• [Textauszug]:
****
Die beiden Tandempartner lernen viel mit- und voneinander. Ibrahim Jalali lernt viel über die deutsche Kultur und Mathias Bandle über das Land, aus dem Ibrahim Jalali geflüchtet ist. Ibrahim Jalali lernt gerne, ist wissbegierig und interessiert sich für verschiedene Themen, besonders für Geschichte. „Ich habe schon viel von Herrn Bandle gelernt“ so der lebensfreudige Iraner. „Man sieht die vielen Fortschritte, die Ibrahim Jalali macht“, berichtet Mathias Bandle. Fast immer dauern die Treffen länger als eine Stunde und enden mit den Öffnungszeiten des Bürgerzentrums. Darüber hinaus betreut Mathias Bandle einen zweiten Tandempartner und berichtet stolz, dass dieser neulich die
Sprachprüfung auf Niveau B1 des Europäischen Referenzrahmens bestanden hat. „Das Projekt ist eine gute Sache und es macht Spaß zu sehen, wie die Menschen an Sprachkompetenz und Selbstsicherheit gewinnen“ schließt Mathias Bandle.
****
• [Bereitgestellte Daten]:
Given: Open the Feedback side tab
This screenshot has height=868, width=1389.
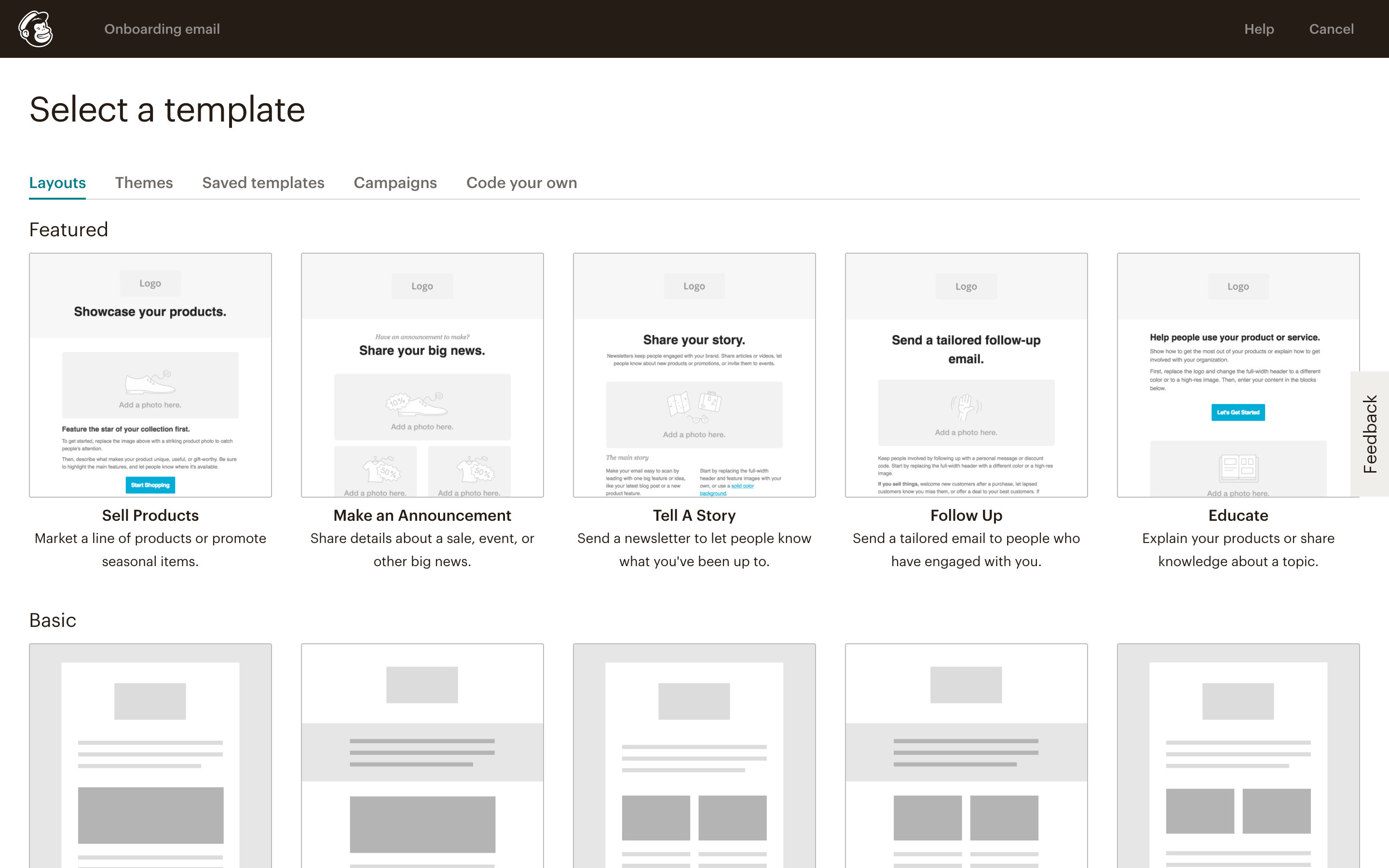Looking at the screenshot, I should 1370,434.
****
• [Ziele]:
1) Womit enden die Treffen der Tandempartner laut dem Textauszug fast immer?
2) Führe alle wörtlichen Zitate aus dem Textauszug auf und nenne bei jedem die Person, die es äußert.

• [Lösungen]:
1) Die Treffen enden fast immer mit den Öffnungszeiten des Bürgerzentrums.

2)
- „Ich habe schon viel von Herrn Bandle gelernt“ (Ibrahim Jalali)
- „Man sieht die vielen Fortschritte, die Ibrahim Jalali macht“ (Mathias Bandle)
- „Das Projekt ist eine gute Sache und es macht Spaß zu sehen, wie die Menschen an Sprachkompetenz und Selbstsicherheit gewinnen“ (Mathias Bandle)